Process and Procedure
Risk assessment will be initiated in the design phase. If the team is not following the STA templates then will have to do a risk assessment and go through a formal process of risk assessment and approval. If all approved then the architecture becomes part of the STA, so that others can consume it knowing the pros and cons of the design.
You can pick a tool like FMEA for risk assessment and there are plenty of jira plugins for risk tracking/management.
At the very inception of the project you start with the risk involved, the risk that we are mostly focused on is around the operational risk of the project/product. This is where you analyze the services that you will be consuming, make sure that you understand their systems, SLA, support agreement and the data contract. The Risk management document that you will publish will cover all the underlying services, softwares, failure scenarios , Eg, if you are using Redis then how would your system act/behave if the master is down, slave is down, redis infra is down, master and slave are flapping, getting intermittent timeout from the master/slave and other cases .
Once the risks are identified they will be tracked. The next step is to create a matrix and see what could be the potential impact on clients, users, system, logs upstream services of such a failure. Once we know a good deal about the impact we then move to prioritization.
After the impact analysis we prioritize the risk according to the following assessment criteria
- Impact on the user of the event
- likelihood of the occurrence of the event.

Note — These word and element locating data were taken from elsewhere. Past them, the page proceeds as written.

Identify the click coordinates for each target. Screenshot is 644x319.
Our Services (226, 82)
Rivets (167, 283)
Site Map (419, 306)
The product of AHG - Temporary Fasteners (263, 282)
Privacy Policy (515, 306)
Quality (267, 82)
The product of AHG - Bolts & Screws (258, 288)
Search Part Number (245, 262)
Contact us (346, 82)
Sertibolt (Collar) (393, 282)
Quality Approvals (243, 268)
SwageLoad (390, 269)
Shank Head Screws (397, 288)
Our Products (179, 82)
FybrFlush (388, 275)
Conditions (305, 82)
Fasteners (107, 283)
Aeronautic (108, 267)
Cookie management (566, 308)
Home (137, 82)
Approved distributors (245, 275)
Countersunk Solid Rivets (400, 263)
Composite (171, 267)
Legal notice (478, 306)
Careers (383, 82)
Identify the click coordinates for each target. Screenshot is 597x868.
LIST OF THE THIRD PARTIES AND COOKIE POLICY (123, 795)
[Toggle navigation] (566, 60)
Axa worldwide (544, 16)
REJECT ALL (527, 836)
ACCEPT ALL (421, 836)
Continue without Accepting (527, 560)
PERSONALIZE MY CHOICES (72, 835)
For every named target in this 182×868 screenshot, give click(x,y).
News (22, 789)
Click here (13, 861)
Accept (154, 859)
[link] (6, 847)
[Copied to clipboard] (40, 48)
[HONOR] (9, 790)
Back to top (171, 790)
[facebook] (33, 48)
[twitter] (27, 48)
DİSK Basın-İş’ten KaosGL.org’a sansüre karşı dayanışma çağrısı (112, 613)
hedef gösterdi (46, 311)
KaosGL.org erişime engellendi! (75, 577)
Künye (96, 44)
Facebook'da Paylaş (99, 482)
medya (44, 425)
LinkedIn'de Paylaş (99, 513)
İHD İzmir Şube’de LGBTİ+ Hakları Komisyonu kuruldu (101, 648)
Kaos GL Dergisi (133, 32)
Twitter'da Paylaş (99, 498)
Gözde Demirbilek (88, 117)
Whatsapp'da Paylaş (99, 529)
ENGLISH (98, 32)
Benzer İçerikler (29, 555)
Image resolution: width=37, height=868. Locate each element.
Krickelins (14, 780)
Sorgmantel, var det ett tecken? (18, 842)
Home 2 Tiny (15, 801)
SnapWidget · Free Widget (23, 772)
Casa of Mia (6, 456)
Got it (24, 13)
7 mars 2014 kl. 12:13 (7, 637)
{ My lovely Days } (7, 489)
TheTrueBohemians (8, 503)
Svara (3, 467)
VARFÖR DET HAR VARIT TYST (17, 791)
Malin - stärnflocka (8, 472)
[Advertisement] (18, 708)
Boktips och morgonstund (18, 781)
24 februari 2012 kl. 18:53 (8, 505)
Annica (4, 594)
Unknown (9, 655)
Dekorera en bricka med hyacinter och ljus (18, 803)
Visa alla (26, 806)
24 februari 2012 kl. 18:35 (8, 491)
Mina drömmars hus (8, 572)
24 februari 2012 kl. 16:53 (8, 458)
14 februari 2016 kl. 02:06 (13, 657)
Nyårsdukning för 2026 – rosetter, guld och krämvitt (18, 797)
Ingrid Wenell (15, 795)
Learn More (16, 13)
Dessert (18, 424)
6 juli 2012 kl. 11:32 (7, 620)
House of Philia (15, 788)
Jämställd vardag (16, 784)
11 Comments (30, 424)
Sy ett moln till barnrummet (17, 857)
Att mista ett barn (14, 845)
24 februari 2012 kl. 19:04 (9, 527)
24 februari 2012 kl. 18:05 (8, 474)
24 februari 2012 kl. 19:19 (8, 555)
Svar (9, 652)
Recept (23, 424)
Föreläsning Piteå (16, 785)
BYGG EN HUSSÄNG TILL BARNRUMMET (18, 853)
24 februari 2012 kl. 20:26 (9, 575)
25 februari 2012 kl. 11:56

- Velocity of the occurrence of the event.
- Vulnerability/Susceptibility of the risk
After the above step we know the impact on the overall system and we are in a state to prioritize it accordingly. Once prioritized the team can then work on mitigation , workaround, or just acceptance of the risk.
Following are the benefits of the above system :
- Helps in the development of the more resilient systems
- Pushes for self healing intelligent systems
- The clients are well aware of the system that they are onboarding on and builds a sense of security as they are aware of the flaws and have acknowledged the risks.
- Helps the team to build a better monitoring and recovery system .
- Lays the foundation of predictive monitoring.
- Helps in building an interactive model for architecture and helps improve the design/implementation as the production failures that result in RCA feed into risk management thus making sure that whoever is using them gets aware of the edge cases encountered in production and can improve his/her system accordingly.